> _PETUNJUK A_: Temukan setiap baris dalam catatan yang memuat kata "accomplish", lalu salin baris-baris itu. Huruf besar dan kecil dibedakan.

Sabtu, 17 Maret 2018

Ali Djauhari Laki-Laki Penembus Batas


Ali Djauhari
Laki-Laki Penembus Batas*
Oleh : Sadri Ondang Jaya**

Saya tahu nama Bang Ali Djauhari di tahun 1990-an. Adiknya, Salman Alfarisi yang memberitahukannya. Kebetulan Salman Alfarisi itu, teman saya yang sama-sama berasal dari Singkil. Plus tetangga saya pula di Banda Aceh. Tepatnya, kami tinggal di Kelurahan Bandar Baru-Lamprit.

Sebagaimana lazimnya teman dan tetangga, Salman Alfarisi yang ketika itu kuliah bersama saya di Universitas Syiah Kuala (Unsyiah) tapi beda fakultas, tergolong sosok yang acap beranjangsana ke kediaman saya.

Dalam aktivitas anjangsananya itulah, Salman Alfarisi membeber dan memerkenalkan keluarganya. Termasuk Abangnya Ali Djauhari. Ia juga kerap menyebut-nyebut  kiprah abangnya itu di dunia bisnis.

“Saya dengan Abang Ali Djauhari, hanya dua bersaudara. Yang sulung dia. Sedangkan yang bungsu saya. Abang saya Ali Djauhari sangat suka bergelut dengan dunia bisnis,” tutur Salman Alfarisi.

Mendengar tuturan Salman Alfarisi putera dari H. Aliswan dan Hj. Salmah dan dari berbagai referensi yang ada, saya mulai mengenal sekaligus penasaran dan kagum dengan sosok Ali Djauhari.

Ditambah lagi teman-teman lain banyak mengatakan, bahwa Ali Djauhari pernah menjadi promotor dan sponsor pertandingan tinju yang digelar di Lhokseumawe, Aceh Utara. Termasuk juga sponsor berbagai pertandingan olahraga lainnya dan even seni-budaya di berbagai tempat di Indonesia.

“Ali Djauhari, termasuk salah seorang promotor dan impresario Indonesia yang berkiprah dalam berbagai pementasan dan pertujukan seniman dan olahragawan kenamaan Indonesia,” begitu informasi dari teman-teman saya.

> _PETUNJUK B_: Dalam teks tentang Ali Djauhari, di mana pertandingan tinju yang pernah ia promotori dan sponsori digelar?

> _DATA MASUKAN_:
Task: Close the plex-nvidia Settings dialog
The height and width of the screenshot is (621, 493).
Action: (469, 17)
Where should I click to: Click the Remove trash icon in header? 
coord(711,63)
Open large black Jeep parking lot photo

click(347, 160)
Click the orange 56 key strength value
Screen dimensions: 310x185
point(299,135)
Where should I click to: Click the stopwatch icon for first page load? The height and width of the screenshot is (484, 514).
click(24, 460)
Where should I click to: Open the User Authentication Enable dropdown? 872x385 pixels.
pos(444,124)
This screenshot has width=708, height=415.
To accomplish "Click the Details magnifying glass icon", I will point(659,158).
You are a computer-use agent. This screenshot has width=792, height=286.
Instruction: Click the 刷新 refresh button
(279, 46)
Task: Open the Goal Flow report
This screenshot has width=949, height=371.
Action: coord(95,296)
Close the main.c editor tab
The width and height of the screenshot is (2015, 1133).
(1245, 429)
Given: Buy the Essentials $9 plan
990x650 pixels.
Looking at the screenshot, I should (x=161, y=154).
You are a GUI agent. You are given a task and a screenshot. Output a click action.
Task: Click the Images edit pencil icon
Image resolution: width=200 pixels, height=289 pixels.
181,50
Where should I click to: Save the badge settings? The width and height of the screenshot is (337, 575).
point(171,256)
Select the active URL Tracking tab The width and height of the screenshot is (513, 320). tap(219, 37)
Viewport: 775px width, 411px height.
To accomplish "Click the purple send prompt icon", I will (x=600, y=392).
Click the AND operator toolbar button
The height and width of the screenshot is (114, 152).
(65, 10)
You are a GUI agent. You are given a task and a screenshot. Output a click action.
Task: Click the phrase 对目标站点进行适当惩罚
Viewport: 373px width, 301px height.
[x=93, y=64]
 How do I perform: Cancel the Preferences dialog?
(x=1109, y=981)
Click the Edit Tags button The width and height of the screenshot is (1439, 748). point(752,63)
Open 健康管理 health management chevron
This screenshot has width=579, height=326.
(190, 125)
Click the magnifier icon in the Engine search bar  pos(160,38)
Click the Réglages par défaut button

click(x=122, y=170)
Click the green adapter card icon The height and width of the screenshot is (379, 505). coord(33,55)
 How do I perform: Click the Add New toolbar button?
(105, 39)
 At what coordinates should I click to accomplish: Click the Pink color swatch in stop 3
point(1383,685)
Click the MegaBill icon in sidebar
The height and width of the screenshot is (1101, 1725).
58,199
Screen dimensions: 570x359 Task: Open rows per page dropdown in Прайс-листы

> _PENYELESAIAN TUGAS A_:
To accomplish "Click the Details magnifying glass icon", I will point(659,158).
To accomplish "Click the purple send prompt icon", I will (x=600, y=392).
 At what coordinates should I click to accomplish: Click the Pink color swatch in stop 3

> _PENYELESAIAN TUGAS B_: Di Lhokseumawe, Aceh Utara.